By Chris Platz, Lead 3d Game Art and Design Instructor, DMA @ Stanford University

After last week’s Game Developer’s Conference in San Francisco, I realized that we are indeed in a new Renaissance, and most of us don’t even know it. The current convergence of social networks, virtual worlds, and games is connecting people world wide faster, and in new ways that are mind boggling.

The research going on in the two departments I work in at Stanford has opened my eyes to many of these new paradigm shifts on the Web. The current group I am spending the most time with is the Stanford Humanities Lab shl.stanford.edu

This is where society meets art, meets technology. Our new open source 3D virtual world platform Sirikata is being developed so that anyone can build a networked virtual environment, and use it for what ever they like.

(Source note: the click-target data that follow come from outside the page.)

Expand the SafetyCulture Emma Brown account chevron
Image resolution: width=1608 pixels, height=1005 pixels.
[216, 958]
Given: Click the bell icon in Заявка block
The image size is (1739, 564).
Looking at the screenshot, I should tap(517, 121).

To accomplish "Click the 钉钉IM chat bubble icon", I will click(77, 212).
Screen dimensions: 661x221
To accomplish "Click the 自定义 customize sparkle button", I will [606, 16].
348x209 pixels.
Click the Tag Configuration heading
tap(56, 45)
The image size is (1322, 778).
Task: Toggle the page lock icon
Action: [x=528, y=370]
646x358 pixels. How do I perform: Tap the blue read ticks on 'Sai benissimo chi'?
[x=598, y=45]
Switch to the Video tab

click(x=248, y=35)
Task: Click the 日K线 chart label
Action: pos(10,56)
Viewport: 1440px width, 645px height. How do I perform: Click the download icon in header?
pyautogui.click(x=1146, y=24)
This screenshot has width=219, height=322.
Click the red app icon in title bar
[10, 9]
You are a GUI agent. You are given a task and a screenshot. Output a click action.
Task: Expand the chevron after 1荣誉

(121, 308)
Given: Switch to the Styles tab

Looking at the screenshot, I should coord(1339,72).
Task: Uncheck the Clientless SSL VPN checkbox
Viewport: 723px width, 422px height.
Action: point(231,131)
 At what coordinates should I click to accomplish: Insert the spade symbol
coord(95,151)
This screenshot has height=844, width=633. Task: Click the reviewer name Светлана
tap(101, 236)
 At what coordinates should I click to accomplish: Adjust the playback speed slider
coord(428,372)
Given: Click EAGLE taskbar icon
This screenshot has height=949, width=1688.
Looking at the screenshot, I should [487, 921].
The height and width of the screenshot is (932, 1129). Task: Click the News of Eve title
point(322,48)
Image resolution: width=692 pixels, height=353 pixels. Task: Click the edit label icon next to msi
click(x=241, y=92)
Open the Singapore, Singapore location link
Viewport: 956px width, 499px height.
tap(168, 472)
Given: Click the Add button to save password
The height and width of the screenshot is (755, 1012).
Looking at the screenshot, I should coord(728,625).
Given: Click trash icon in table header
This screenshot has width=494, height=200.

http://www.sirikata.com/wiki/index.php?title=Main_Page

The other research going on the the Computer Science Department, Graphics group, is also truly amazing. Tools that allow for anyone to build a great avatar will soon be available. A few Ph.D. students have a rendering system that rendered over 12 BILLION polygons realtime, and with 6 simultaneous users in that networked environment! Incredible advances.

What does all of this mean for me as an instructor? By next year we’ll have a virtual classroom environment in 3D, with people logged in from all over the world. Inside people will be able to upload their 3D models and textures directly from their favorite 3D package, and we’ll build worlds, games, whatever, together and be able to talk with Voip. All of this will happen with dynamic lighting.

This should all trickle down to K-12 education, and allow children to start building virtual environments to express themselves, learn, and communicate in such a manner that they will far surpass us old folks by the time I see them in my DMA students in college classrooms. They already know more than I do in many ways, and I love the collaborative learning that goes on when generations come together around new technologies.